RICHARD THALER: Well, so that’s the view people had
when they thought they could hide behind the idea
that they had a hypothesis you couldn’t test.
So one of the papers I wrote was on an episode
during the tech bubble in which the company 3Com happened
to be the owner of Palm.
And somebody already knows the punchline of this story.
So Palm– you will remember if you’re
old enough– a Palm Pilot was about the size
of a deck of cards.
And as far as I could tell, it could keep your contacts
and also serve as a calculator and maybe a calendar.
But it was considered pretty sexy.
And eventually, they had a phone that was the first smartphone.
Anyway, 3Com owned Palm, but 3Com was not sexy.
And their stock price was flat in a period
when any decent technology company was going up 20%
And so they decided to carve out Palm and make it
a separate company.
And so they did that, and they had an IPO for Palm.

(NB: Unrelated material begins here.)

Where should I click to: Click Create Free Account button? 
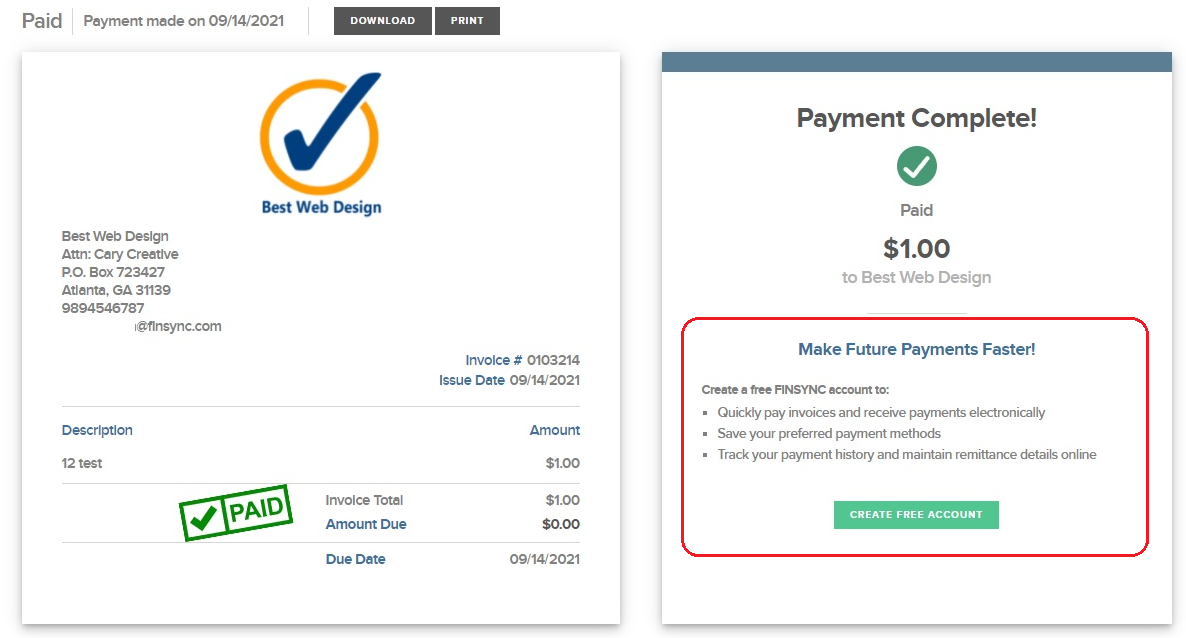click(x=916, y=515)
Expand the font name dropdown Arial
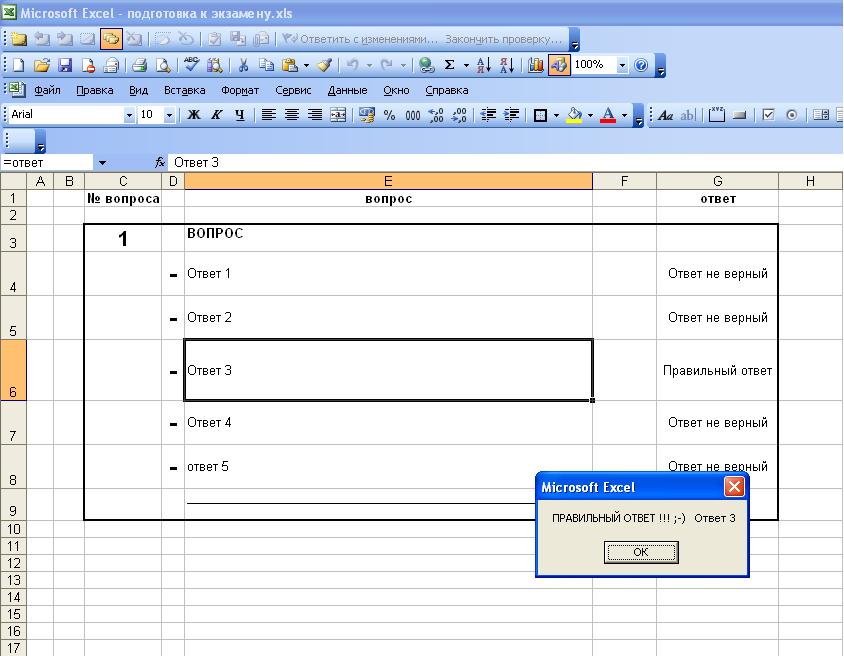 click(129, 115)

But they kept– they only sold 5% of the shares of Palm.
They kept 95% within the company.
And then the Palm IPO happened, and Palm– anything
that looked sexy at that time sold for a ridiculous prize.
But here’s an equation.
I’m going to give you an equation.
3Com shareholders each got 1.5 shares of Palm.
Therefore, the price of 3Com– it’s
an inequality, actually, not an equation.
The price of 3Com must be greater than 1.5 Palm,
because companies can’t be worth negative amounts.
But the day of the Palm IPO– if you computed the stub value
of 3Com, meaning its price less its interest in Palm,
it was minus $23 billion.
Now, that’s wrong.
That’s really, really wrong.
And I talk about in the book– when my co-author and I
presented this paper at the University or Chicago,
we ended up getting into a discussion of icebergs.
And my friend Gene Fama, who’s an efficient market advocate,
said look, these are trivial examples
that you’re showing us.
OK, so this is wrong, but the rest of the market is fine.
And I was saying, no, this is just the tip of the iceberg.
And I’ve studied a bunch of these, like the Cuba example.
And I call them the fruit flies of finance.
Fruit flies are not a particularly important species
in the grand scheme of things, but they’ve
been incredibly useful in genetics.
And these special cases, like closed end mutual funds,
and Palm and 3Com, are where we can say
for sure the price is wrong.
And so the debate turned.
Gene was saying that this was the whole iceberg,
and I was saying it was the tip of the iceberg.
And it’s a discussion we continue to have to this day.